Open ysgit opened 5 years ago

ysgit commented 5 years ago

Going through chapter 5 I found it weird that there was no implementation of the optimal solution for the Dark Worlds problem, i.e. find the best guess that minimizes the estimated loss function over the posterior distribution. It also wasn't left as an exercise.

I had a go at doing it myself with this code

import sys, os
from DarkWorldsMetric import get_ref
def main_score_sample(guess, trace_all, mass_small_1=20, mass_small_2=20):
    n_halo = int(np.prod(guess.shape)/2)
    x_true_all = trace_all['halo_positions'][:,0].reshape(1,n_halo)
    y_true_all = trace_all['halo_positions'][:,1].reshape(1,n_halo)
    weights = [trace_all['mass_large'], mass_small_1, mass_small_2]
    x_ref, y_ref = get_ref(x_true_all, y_true_all, weights)
    return main_score([n_halo], x_true_all, y_true_all, x_ref.reshape(1,1), y_ref.reshape(1,1), guess.reshape(1,n_halo*2))

def expected_main_score(guess, all_traces, mass_small_1=20, mass_small_2=20):
    old_stdout = sys.stdout
    try:
        sys.stdout = open(os.devnull, 'w')
        res = list(map(lambda x: main_score_sample(guess, x, mass_small_1, mass_small_2), all_traces))
    finally:
        sys.stdout = old_stdout
    return np.mean(res)

best_guess = sop.fmin(expected_main_score, mean_posterior, args=(all_traces,))

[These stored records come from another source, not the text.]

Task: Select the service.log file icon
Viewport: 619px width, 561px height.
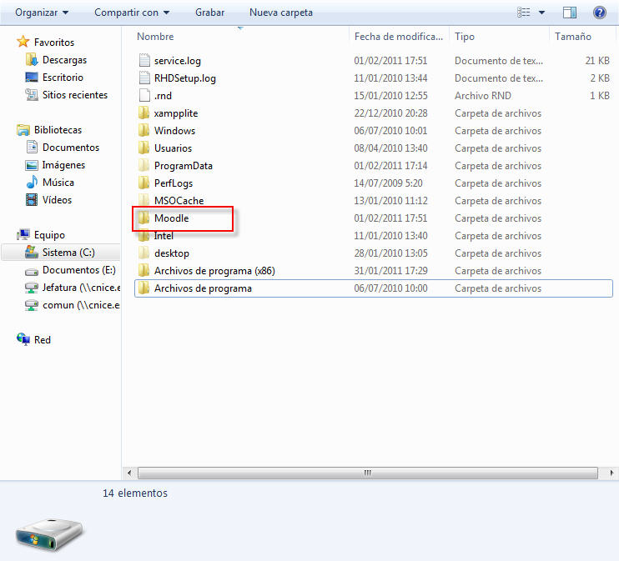Action: click(143, 61)
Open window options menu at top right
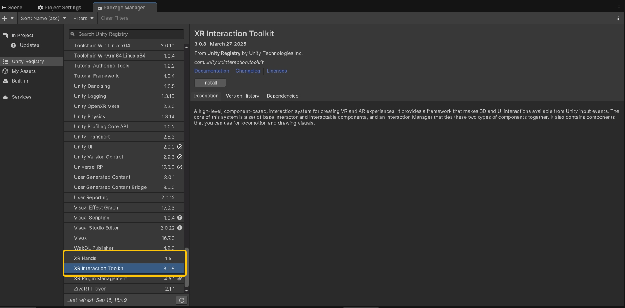 click(619, 7)
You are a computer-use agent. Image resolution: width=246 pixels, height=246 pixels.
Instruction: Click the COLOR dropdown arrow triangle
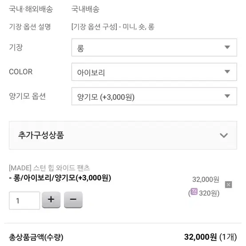click(227, 71)
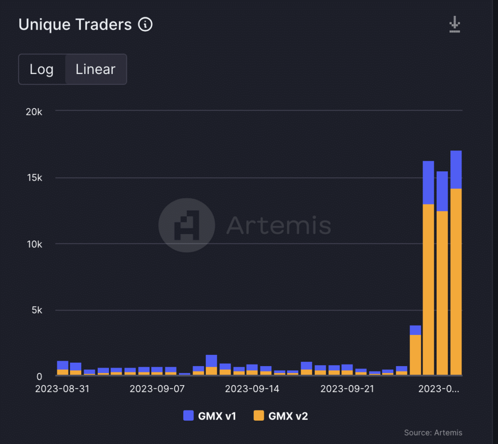The image size is (498, 444).
Task: Click the Artemis watermark text
Action: click(x=279, y=225)
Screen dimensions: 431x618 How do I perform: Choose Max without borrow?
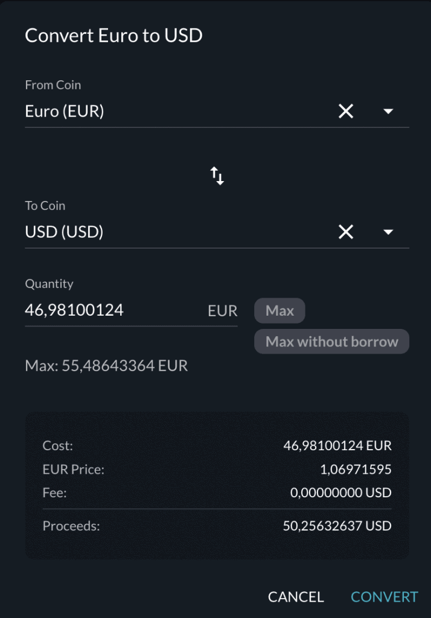click(331, 342)
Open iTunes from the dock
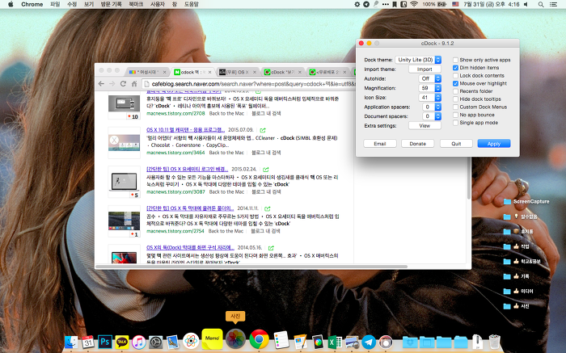Image resolution: width=566 pixels, height=353 pixels. point(139,342)
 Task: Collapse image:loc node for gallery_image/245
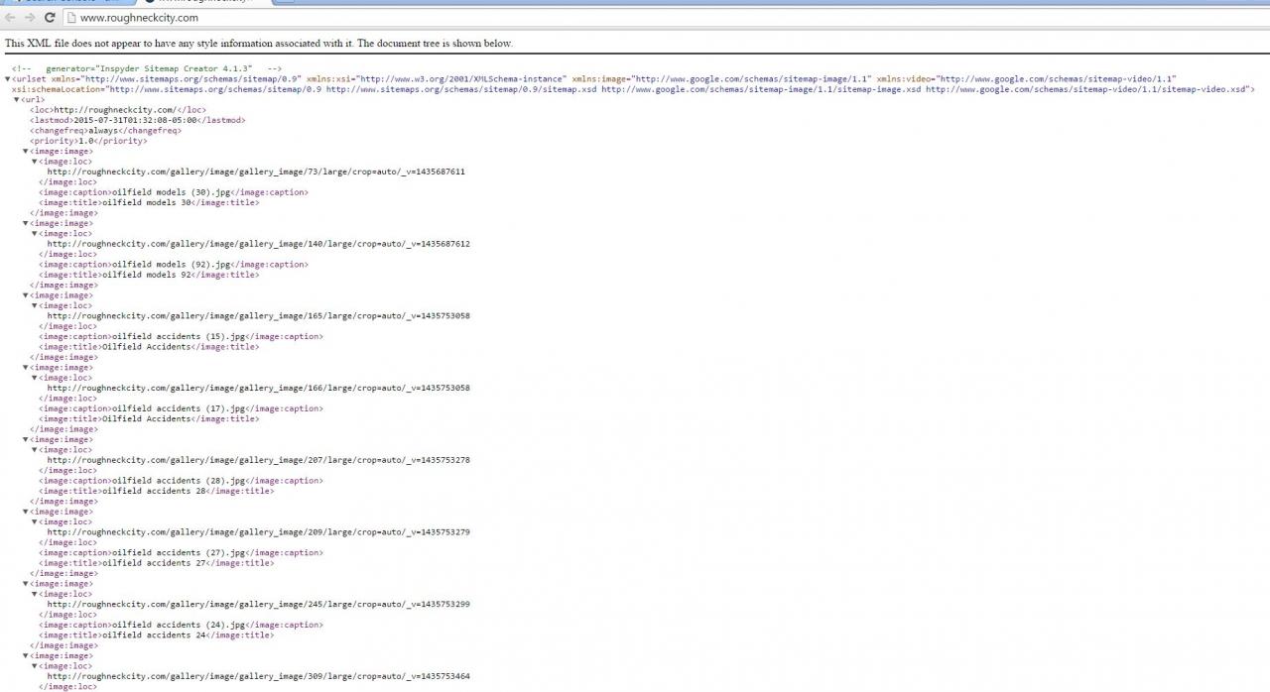tap(35, 595)
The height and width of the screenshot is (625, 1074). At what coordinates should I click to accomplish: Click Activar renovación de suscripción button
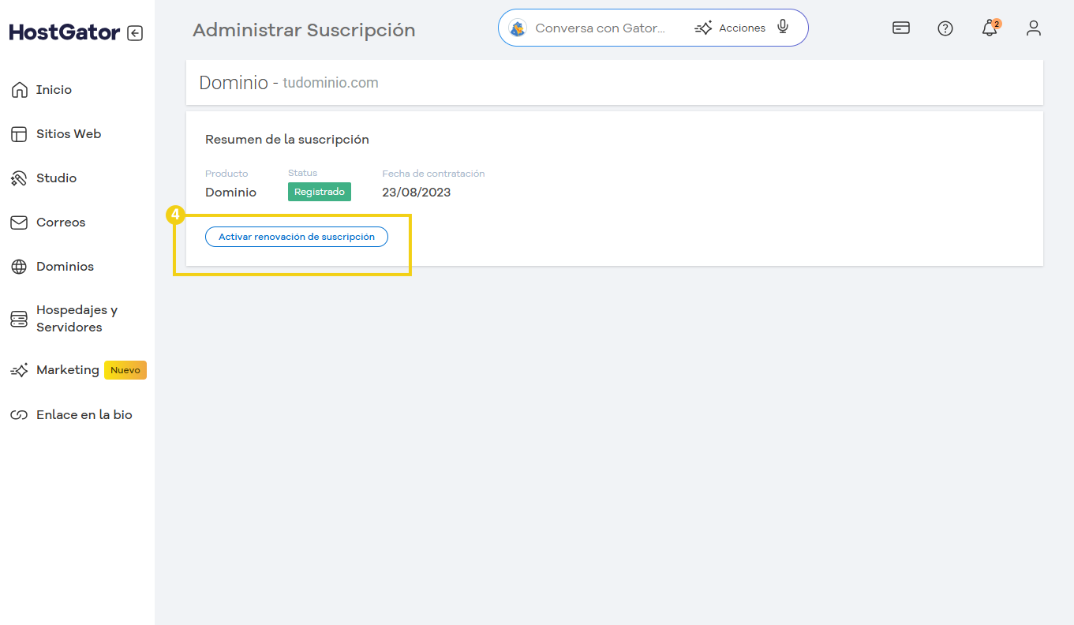[x=296, y=237]
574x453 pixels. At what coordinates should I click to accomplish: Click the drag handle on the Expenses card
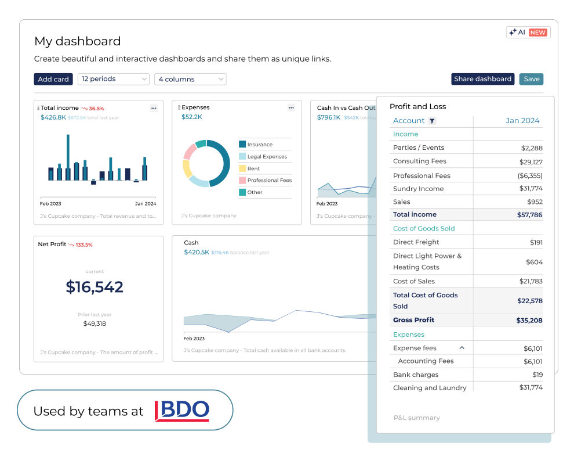[179, 107]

main_score([3], x_true_all, y_true_all, \
            x_ref_all, y_ref_all, best_guess.reshape(1,6))

This solution does indeed lead to a much better score than using the posterior means for the halo positions. However, it's very slow so if anyone has a suggestion to optimize it so it could be included in the book that would be great.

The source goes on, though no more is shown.